No brawo dla
Mili

zobaczysz, że będzie super!!! teraz już to jakoś może wytrzyma co?
A...zapomniałam napisać, że ja też ogląam perfekcyjną panią domu jak tylko mam czas, lubię to, choć niektóre rzeczy to już przegięcie...ale jakbym miała kasę, to bym też tak sprytnie wsszystko układała w koszykach...
Młoda trochę spała na powietrzu, ale tylko dopóki jechał wózek...bo potem to już

chwilę była cicho, ale jak się wkurzyła, to wrzask...i do domu...I jedzenie z piersi, więc nie wiem na jak długo...i trochę deserku-jabłuszko.

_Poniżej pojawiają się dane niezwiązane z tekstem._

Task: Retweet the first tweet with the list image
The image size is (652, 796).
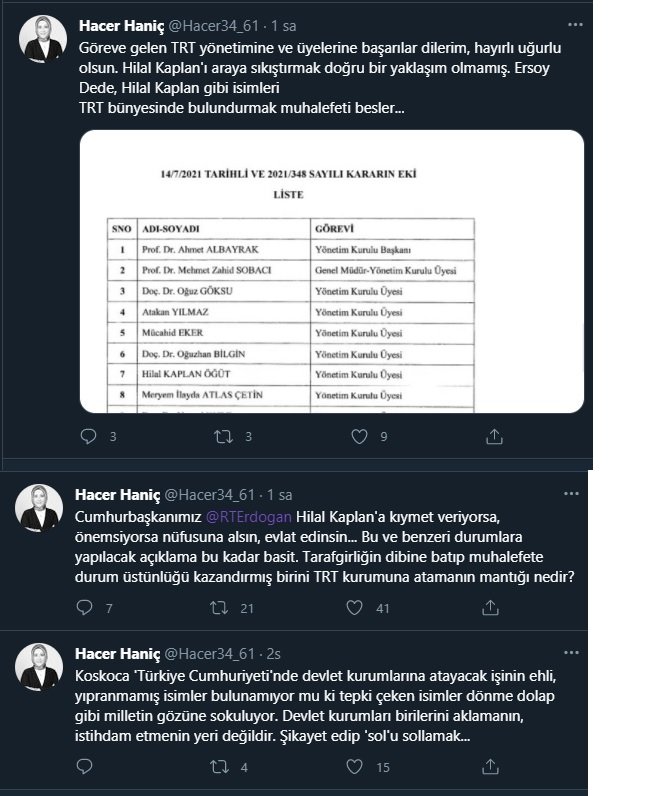Action: (223, 437)
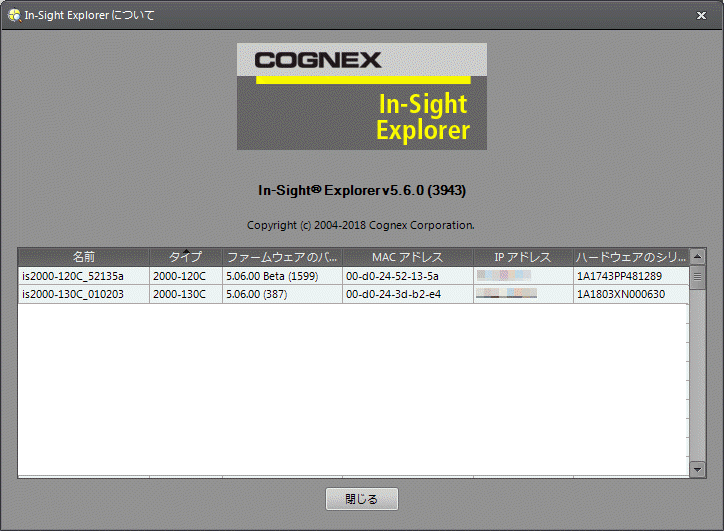Image resolution: width=724 pixels, height=531 pixels.
Task: Click the vertical scrollbar thumb
Action: click(698, 277)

A krzywiła się tak, że aż ją rzucało i głośno marudziła i w ogóle ubaw po pachy!
Rodzice jeszcze nie wrócili, więc my już do lasu

zdążymy...

J wrócił z pracy i robi pranie

i się wkurza...Ja zabawiałam godzinę moje dziecko na macie, bo jak sama leży to zaraz na brzuchu i rzuca głową i ssie paluchy...i się drze...a teraz już mi się wyczerpały pomysły...i siedzi w huśtawce...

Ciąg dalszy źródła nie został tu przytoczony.